Records contained in a dataset:
*** Begin section ***

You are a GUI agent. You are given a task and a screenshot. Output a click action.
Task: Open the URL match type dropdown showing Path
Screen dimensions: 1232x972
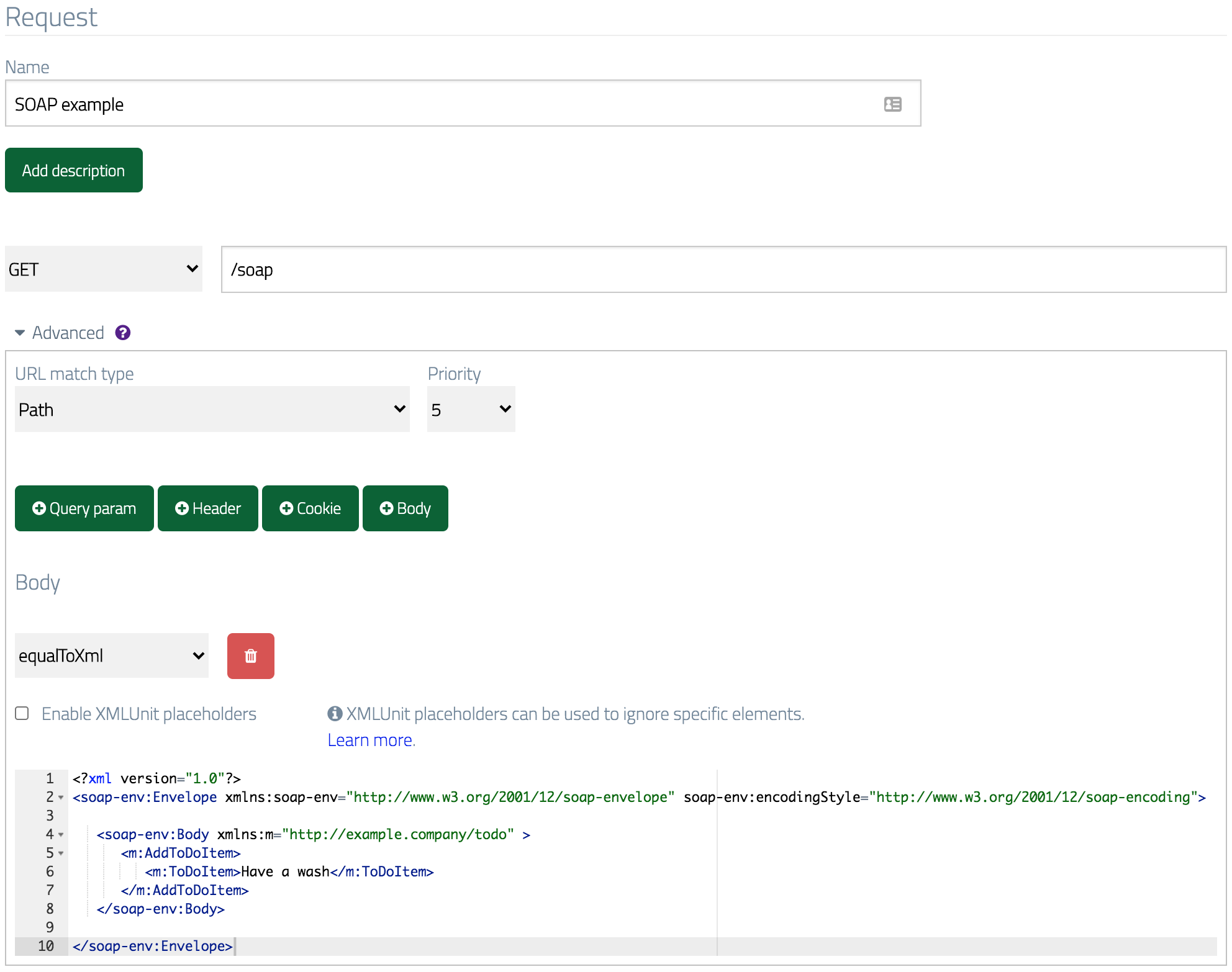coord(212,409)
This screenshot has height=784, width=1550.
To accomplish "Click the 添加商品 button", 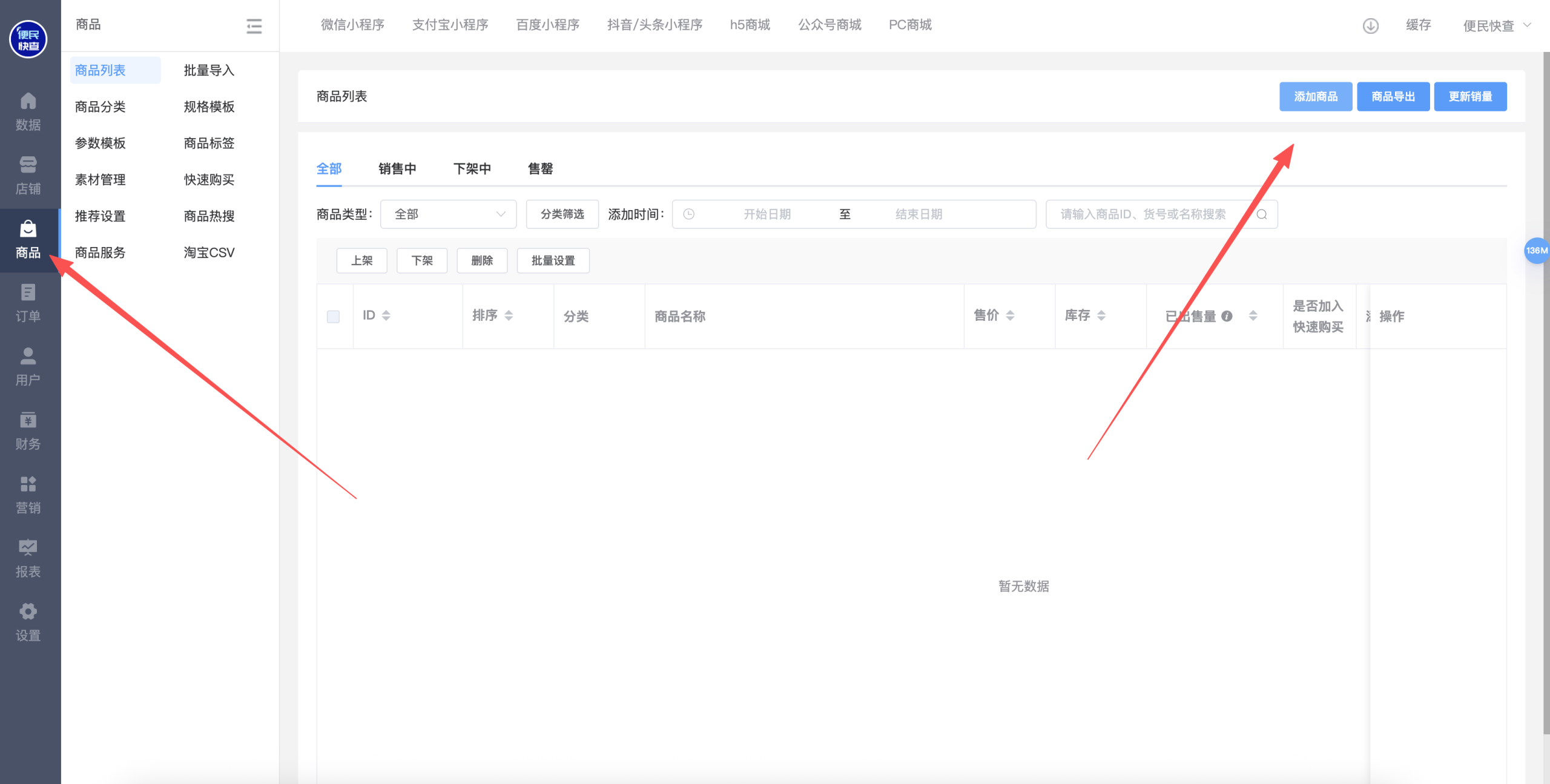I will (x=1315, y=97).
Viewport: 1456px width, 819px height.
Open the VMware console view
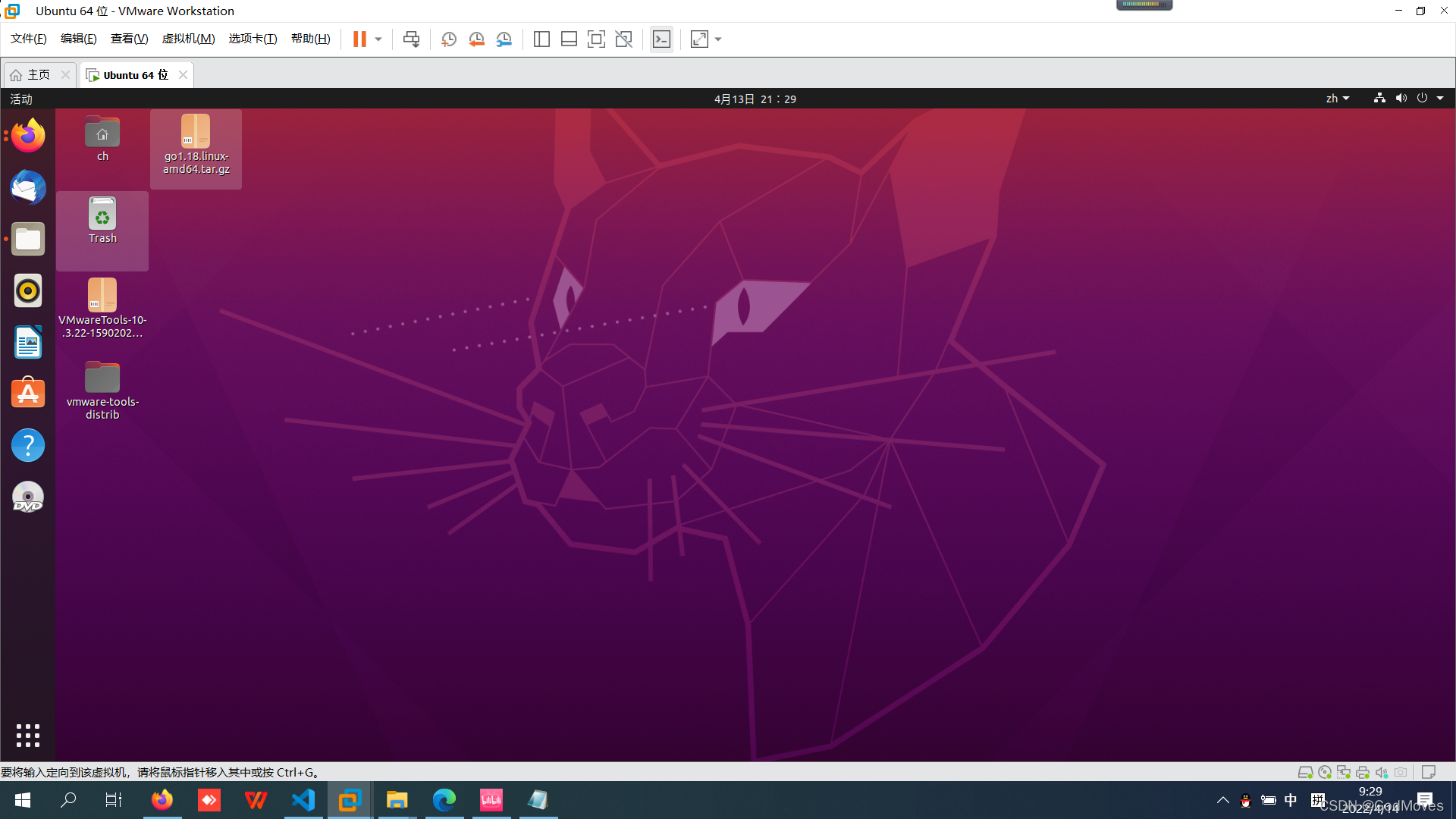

*** End section ***

Goal of the exercise => Print, exactly and only, the lines running from the line with "Viewport: 1456px width, 819px height." through the last line of the data, including both. Skip any picture.

Exercise solution =>
Viewport: 1456px width, 819px height.
Open the VMware console view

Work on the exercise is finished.